Source records
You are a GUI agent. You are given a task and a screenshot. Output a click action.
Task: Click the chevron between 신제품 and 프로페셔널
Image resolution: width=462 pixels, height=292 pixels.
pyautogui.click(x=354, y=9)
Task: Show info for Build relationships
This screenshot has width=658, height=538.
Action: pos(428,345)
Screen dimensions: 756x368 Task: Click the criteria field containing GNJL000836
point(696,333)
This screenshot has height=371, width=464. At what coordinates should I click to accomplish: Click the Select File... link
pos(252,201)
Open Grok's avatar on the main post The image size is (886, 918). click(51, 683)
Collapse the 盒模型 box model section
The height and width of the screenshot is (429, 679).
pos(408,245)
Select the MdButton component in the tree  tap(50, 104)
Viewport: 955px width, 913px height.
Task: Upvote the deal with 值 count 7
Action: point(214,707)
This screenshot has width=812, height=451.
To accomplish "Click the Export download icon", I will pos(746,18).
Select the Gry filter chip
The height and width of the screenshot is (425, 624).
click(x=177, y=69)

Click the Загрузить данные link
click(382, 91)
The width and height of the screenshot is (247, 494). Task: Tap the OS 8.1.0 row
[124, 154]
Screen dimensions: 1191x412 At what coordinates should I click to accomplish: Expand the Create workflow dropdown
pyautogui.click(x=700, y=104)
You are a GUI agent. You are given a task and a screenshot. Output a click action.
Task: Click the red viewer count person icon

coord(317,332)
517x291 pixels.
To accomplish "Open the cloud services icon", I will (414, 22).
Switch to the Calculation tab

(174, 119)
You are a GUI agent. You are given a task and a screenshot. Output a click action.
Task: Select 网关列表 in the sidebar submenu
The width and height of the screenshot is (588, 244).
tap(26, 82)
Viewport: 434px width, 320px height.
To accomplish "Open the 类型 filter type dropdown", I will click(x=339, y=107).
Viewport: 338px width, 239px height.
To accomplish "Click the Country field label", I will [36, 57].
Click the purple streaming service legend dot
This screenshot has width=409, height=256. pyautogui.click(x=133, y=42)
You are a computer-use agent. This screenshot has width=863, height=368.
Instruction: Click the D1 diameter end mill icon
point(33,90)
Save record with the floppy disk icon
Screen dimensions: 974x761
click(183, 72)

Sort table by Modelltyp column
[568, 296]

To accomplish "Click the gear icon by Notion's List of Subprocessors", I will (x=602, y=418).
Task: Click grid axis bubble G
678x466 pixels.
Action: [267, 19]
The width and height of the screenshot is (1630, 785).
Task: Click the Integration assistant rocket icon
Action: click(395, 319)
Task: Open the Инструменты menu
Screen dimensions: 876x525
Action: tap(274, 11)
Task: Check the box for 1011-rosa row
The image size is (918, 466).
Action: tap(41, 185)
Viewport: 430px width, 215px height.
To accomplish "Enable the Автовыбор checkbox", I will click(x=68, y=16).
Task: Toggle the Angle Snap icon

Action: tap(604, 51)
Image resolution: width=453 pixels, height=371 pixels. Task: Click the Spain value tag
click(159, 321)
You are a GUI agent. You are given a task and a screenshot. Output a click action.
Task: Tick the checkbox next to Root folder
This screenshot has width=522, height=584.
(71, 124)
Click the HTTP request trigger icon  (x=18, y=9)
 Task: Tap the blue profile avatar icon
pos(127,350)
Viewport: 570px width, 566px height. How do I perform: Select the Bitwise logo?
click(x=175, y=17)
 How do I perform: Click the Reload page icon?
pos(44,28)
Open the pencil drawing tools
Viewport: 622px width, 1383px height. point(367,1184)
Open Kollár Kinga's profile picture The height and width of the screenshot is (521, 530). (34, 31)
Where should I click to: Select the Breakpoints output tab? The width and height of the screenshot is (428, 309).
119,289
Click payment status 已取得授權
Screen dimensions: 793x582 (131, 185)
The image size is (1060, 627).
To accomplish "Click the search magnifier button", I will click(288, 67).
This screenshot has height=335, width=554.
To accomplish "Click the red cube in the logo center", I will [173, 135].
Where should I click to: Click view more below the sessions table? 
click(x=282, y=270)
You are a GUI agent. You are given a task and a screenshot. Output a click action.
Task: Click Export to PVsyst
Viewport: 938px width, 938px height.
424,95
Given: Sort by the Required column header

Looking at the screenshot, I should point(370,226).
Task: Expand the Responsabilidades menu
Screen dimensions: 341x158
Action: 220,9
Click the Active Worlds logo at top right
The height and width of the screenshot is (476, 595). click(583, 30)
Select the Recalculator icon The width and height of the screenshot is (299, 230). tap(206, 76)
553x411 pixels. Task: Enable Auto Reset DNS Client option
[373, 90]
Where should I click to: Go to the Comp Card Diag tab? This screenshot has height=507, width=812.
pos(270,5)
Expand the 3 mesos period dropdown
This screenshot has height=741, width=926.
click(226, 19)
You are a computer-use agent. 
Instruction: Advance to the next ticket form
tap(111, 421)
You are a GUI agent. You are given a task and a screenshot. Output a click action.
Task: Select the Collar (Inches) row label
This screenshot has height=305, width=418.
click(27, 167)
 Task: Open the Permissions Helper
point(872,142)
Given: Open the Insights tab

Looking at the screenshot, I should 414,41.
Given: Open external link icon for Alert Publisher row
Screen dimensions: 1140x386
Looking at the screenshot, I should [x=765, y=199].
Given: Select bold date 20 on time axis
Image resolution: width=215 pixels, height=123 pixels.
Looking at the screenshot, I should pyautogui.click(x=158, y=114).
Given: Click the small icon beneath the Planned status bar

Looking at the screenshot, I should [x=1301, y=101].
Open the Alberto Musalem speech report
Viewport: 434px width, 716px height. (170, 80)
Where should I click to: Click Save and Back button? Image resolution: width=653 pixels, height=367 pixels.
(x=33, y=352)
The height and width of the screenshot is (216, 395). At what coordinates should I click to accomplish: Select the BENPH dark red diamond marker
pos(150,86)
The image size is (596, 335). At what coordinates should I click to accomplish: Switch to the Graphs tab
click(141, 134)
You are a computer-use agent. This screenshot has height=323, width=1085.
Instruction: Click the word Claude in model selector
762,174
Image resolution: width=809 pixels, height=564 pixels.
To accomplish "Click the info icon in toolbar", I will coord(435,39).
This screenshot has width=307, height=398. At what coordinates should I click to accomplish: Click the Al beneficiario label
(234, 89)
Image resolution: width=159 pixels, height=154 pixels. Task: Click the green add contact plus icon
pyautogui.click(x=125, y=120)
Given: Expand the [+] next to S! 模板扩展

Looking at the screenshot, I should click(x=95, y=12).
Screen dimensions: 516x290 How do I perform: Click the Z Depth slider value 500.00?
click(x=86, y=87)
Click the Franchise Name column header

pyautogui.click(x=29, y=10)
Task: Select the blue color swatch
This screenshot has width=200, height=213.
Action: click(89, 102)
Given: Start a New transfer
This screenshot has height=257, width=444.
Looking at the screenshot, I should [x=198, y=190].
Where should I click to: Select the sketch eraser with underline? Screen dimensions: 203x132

WORK ITEM =
Copy out each line of the data in which the word "filter" appears.

YOUR SOLUTION =
Select the Gry filter chip
To accomplish "Open the 类型 filter type dropdown", I will click(x=339, y=107).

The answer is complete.